Naturally they had been invited - for it was considered a major offence to forget - and we in turn would get an invitation to their "pout" when it came round. From early morning the towns PA system played loud music and the streets became jammed with parked cars. The passengers would spill out, dressed in their Sunday best, bearing a bottle of wine and a box of candy and they would head for one of the houses in town where the door was flung open even before they reached it and they were all given bear hugs, accompanied by cries of "how lovely to see you again". Like weddings and funerals this was an occasion for relatives scattered all over the country to meet. Of course, for us kids the interest centred around a different "pout" - the travelling show that would arrive once a year - and create a fairground on the local football field - roundabouts, fortune tellers, strongmen, a mirror maize and a miniature zoo - an exotic world making a brief stop over in a sleepy town in south Bohemia. At the end of the day we would go home dirty, tired and happy, faces sticky with cotton candy, clutching a few precious souvenirs from the fair.

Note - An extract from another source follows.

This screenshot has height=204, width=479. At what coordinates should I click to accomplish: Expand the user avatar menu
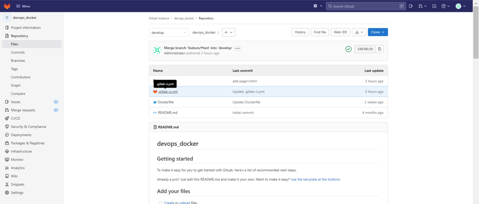pos(460,6)
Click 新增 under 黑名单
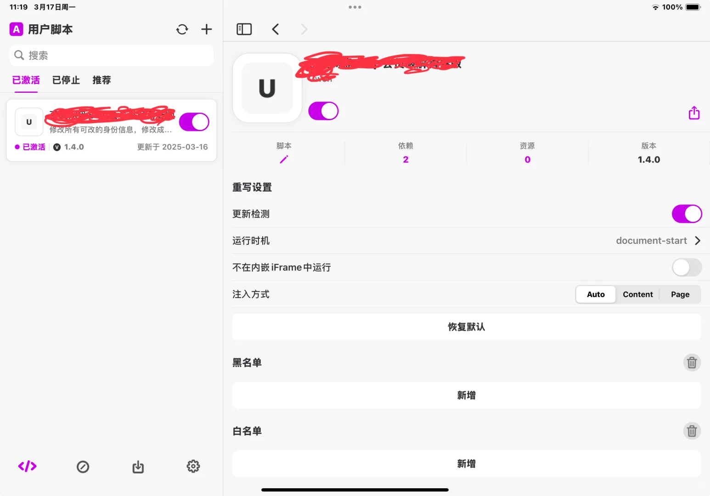The image size is (710, 496). [x=466, y=395]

It was only later that I learned that a "pout" originally started as a pilgrimage to the village church - and the date of the pout was set by the name of the saint to whom the Church had been dedicated. It was held on the Sunday closest to the given saint's name day in the calendar. And, rightly, the whole village should have headed to the local church for a special thanksgiving mass. However then -as now - few people actually do that and in the midst of the eating, drinking and merrymaking the given saint stays very much in the background. It would probably surprise many kids today who head for the Matejska pout - now a permanent fairground in Prague - that originally it was a pilgrimage to a nearby church dedicated to St. Mathew.